One day they declare that they love blueberries. And eat them at breakfast, lunch, teatime and dinner.
The next day, they declare that they love blueberries. And eat them at breakfast, lunch, teatime and dinner.
On the third day, they declare that they no longer love blueberries. And refuse to eat them at breakfast, lunch, teatime or dinner.
So I was left with most of a Costco-sized box of blueberries. And I don’t really like eating fresh blueberries. I mean, I love blueberry pie, but that’s about it!
Weird I know.
So I looked around for a new blueberry muffin recipe. I’ve made them before with various recipes found online but they weren’t anything great. Nothing memorable. Probably because I’m no fan of blueberries or really, blueberry muffins.

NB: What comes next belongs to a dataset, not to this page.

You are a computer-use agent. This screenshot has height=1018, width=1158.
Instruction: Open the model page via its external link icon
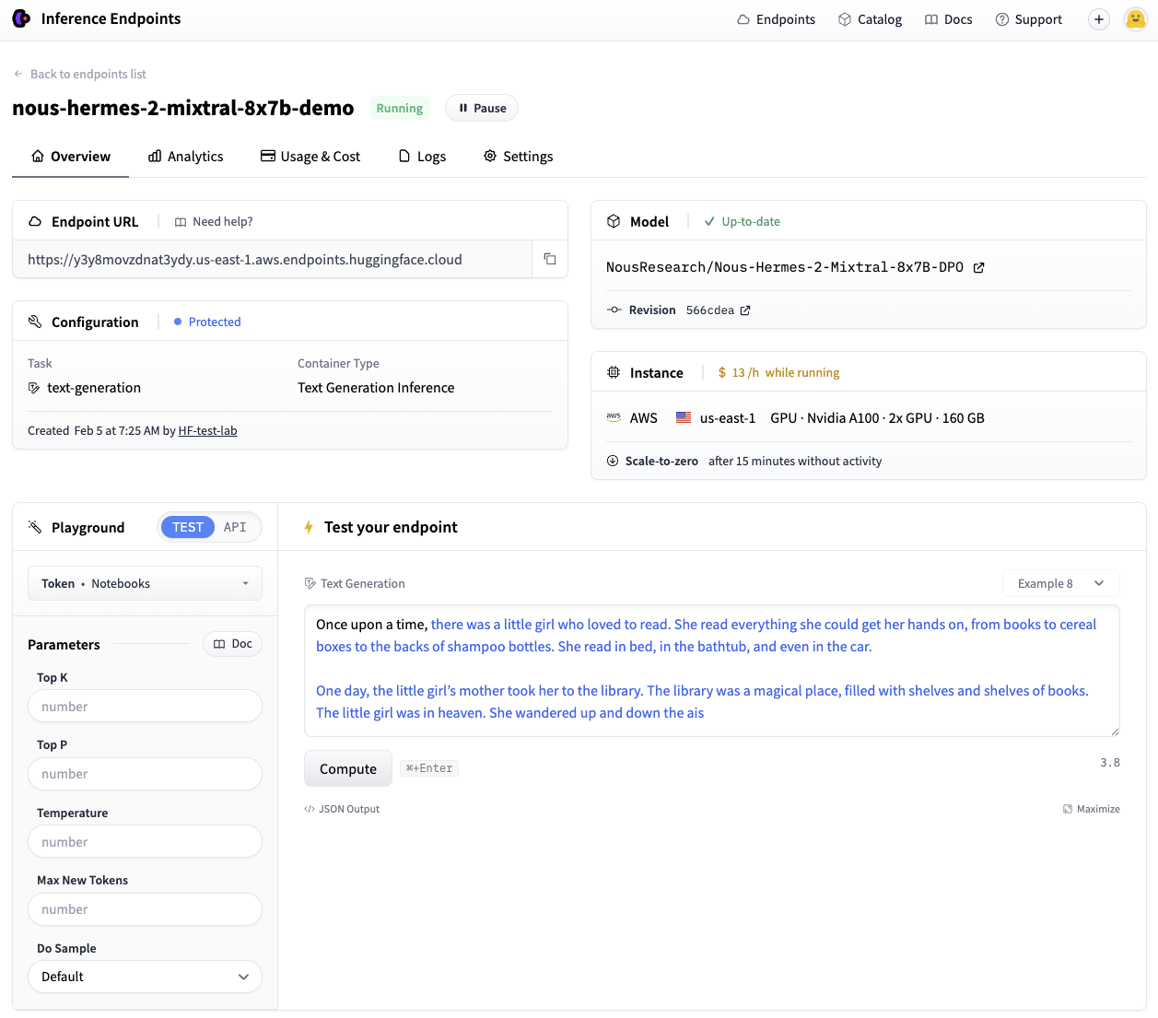pyautogui.click(x=979, y=267)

But this one by Joy the Baker sounded perfect. At first I was attracted to the idea of browned butter. And boy do I love the sound – and smell – of browned butter. If you’ve ever browned butter, you might know what I’m talking about! The melted butter makes this sizzling almost crackling kind of sound. And that toasted butter smell is so very heavenly.
And then I loved how much blueberries it used. It meant I could use up all the blueberries. But wait! I didn’t have enough blueberries, so in went the tasteless black grapes too! I figured, that they didn’t really have much taste so it wouldn’t matter very much!
The recipe just got better. Because it had a crumb topping, which I had never done before, and wondered, what’s all this about? But when it came out of the oven, and those bits of flour/butter/sugar crumbs on top were browned, it was amazing! The crunch of the sugar, the velvety-ness of the butter elevated the blueberry muffin from ‘eh’ to ‘ooh’!
I cut one muffin in half, thinking, I’ll save the rest for Wee Reader.
Then I ate the other half, thinking, he’ll just have to get another one.